The headline of this apologia might well have been: Please be patient with us. We are coming back.
Consider:
Donald Trump is not “America”–not by a long shot. Yes, he was elected constitutionally. You may know, however, that our seriously outdated electoral system doesn’t necessarily reward the presidency to the candidate winning the popular vote. That’s what happened in 2016. More than 65 million Americans voted against him.
Mr.Trump doesn’t have a “base”; he has a “core” of supporters: Trump’s Tangle of Rhetorical Inadequacy. His approval rating has declined precipitously since inauguration.
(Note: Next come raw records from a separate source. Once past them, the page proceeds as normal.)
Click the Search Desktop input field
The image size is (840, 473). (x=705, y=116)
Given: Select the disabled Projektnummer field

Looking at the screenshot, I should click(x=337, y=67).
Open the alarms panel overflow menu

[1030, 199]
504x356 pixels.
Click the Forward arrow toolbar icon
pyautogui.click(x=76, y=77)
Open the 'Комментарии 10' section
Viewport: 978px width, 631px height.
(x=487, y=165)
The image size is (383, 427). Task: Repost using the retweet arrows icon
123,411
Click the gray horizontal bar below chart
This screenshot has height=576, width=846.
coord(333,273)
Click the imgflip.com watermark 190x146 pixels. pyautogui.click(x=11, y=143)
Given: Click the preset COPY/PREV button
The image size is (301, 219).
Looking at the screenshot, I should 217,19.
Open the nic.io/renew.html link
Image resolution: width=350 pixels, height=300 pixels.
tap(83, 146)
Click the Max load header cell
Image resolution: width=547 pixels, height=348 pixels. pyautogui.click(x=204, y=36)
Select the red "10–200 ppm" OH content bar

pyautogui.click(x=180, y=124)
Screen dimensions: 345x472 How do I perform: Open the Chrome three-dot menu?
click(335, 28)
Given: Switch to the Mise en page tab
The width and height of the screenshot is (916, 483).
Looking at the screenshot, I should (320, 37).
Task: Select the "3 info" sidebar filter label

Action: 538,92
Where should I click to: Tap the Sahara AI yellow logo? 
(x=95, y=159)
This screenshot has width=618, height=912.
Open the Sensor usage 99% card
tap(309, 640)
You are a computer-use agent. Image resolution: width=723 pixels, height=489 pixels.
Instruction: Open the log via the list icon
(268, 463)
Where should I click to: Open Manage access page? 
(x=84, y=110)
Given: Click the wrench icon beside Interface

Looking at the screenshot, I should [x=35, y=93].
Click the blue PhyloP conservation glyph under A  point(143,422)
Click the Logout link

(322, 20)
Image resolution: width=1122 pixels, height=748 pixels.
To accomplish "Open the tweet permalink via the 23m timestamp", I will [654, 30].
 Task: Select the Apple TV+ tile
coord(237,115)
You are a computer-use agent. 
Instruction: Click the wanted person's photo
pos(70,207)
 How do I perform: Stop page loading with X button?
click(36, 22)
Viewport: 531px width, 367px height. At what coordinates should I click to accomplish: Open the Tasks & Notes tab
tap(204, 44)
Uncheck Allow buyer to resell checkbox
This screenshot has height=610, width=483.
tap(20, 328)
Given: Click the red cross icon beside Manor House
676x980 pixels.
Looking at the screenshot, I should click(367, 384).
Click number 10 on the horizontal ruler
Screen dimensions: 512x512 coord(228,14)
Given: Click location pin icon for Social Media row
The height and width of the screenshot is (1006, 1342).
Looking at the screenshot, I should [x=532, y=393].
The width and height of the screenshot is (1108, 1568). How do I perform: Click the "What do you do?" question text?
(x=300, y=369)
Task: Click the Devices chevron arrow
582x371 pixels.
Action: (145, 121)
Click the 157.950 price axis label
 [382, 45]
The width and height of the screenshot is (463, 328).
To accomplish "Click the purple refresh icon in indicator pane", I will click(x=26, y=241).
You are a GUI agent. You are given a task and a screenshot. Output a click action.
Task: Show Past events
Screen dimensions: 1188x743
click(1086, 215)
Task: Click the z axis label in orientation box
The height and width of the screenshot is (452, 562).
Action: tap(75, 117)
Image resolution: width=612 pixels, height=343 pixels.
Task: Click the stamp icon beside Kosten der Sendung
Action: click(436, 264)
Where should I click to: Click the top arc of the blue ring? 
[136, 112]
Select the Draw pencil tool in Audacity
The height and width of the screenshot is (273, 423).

And recent polls indicate that his “America first” world view is increasingly unpopular Analysis The pillars of Trump’s nationalism are weakening .
America has numerous institutions to restrict an authoritarian president. Many are hard at this right now. Mind the commitment and progress being made by investigative journalists; non-governmental organizations; opposition within his political party and in opposing parties; civil society; religious and academic institution; and members of the legal profession.
Americans are fully aware that he is unreliable, unethical and unstable. A large majority is greatly disturbed being represented by an uninformed opportunist. He honed a strategy of bluff and bluster replete with “U-turns” and “S-swerves” in amassing a real estate empire often requiring bankruptcy protection and legal chicanery.
He has brought this style–creating mass uncertainty and anxiety–to national governance, most recently with our Dreamworks Act, but also as with national health insurance and many foreign affairs policies. He believes that such mendacity and confusion is sustainable in the U.S. Presidency. He is wrong.
We acknowledge that one of the most upsetting international prospects we now face is the Trump threat to remove the U.S. from the historic 2015 six nation nuclear deal with Iran. The most cogent summary of this potential dangerous reversal in U.S policy can be found in the following New York Times article “A Devious Threat to a Nuclear Deal“.
Above all, America is a nation of laws and the Trump administration is now under scrutiny on many issues in many venues. As we know, the arc of justice does bend slowly. But many Americans are working diligently to see to it that it does indeed bend to justice–and harmony–in our beloved country.
For these and many other reasons, yes, please be patient with us. America will come back. And we will once again be a responsible, contributing member of the world community.